| > It is arrogant, at least. Are you trashing just the 340 million people in the US with this comment, or everybody not-Swiss? You’re parsing discernment as a value judgement. Don’t do that. New York City has America’s best bagels. This is because OG bagels are best fresh, and making them fresh multiple times a day takes a lot of work. (They stale super fast because gluten is a bastard. Hence toasting.) To pay for that work at a non-ludicrous cost per bagel, you need lots of reliable demand. That really only happens when you have an ecosystem of people who have been eating bagels all their lives made by folks who have been making them similarly. You don’t find great bagels outside New York (at an affordable price) because the demand isn’t there. Meanwhile, if you haven’t spent time in New York, you probably don’t know (or care about) the difference. Which means you’re unlikely to give excess patronage to anyone who tries to do it right if they try to do it near you.

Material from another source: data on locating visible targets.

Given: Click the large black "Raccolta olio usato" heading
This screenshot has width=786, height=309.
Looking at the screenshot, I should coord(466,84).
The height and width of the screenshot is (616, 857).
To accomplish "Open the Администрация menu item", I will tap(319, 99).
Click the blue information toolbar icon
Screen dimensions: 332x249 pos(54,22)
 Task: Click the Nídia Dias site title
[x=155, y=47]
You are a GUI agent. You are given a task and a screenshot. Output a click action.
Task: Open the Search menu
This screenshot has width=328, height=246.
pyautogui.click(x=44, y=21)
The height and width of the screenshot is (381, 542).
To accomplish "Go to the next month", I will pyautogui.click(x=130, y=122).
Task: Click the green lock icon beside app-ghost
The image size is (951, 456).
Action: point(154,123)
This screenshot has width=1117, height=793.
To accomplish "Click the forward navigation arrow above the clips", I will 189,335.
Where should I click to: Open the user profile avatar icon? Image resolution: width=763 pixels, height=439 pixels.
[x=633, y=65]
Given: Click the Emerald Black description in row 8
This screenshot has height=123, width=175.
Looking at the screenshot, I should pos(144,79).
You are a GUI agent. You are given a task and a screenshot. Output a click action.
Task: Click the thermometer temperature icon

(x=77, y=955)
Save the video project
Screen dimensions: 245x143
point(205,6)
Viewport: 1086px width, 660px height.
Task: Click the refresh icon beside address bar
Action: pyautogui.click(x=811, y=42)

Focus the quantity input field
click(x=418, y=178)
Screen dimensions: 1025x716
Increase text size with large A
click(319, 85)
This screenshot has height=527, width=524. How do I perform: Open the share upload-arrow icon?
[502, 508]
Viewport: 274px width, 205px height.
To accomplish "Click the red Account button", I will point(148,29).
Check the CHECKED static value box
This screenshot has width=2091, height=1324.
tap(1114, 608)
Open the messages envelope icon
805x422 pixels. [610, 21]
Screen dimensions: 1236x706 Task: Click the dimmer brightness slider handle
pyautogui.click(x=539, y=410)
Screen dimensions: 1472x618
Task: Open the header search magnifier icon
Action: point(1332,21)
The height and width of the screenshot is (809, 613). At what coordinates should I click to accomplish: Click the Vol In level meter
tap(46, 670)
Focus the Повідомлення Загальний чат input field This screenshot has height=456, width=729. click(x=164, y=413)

That doesn’t make anyone outside New York who likes their local bagel wrong; it’s just that economies make it very difficult, and frankly pointless, to replicate the New York bagel elsewhere. If the people in your town will pay extra only for great cheese and the guys across the pond will pay the same price for mediocre and great cheeses, the deck is stacked. (And to be clear, you can find great Swiss cheeses in America. What you can’t is great Swiss wines.) |
Your whole comment below about "discernment" and seeking New York bagels out sounds like a personal preference (bred by familiarity), not actually finding the creme de la creme of bagels.
The same goes for Chicago/New York pizza. It's not special. It's just the pizza you metaphorically grew up with.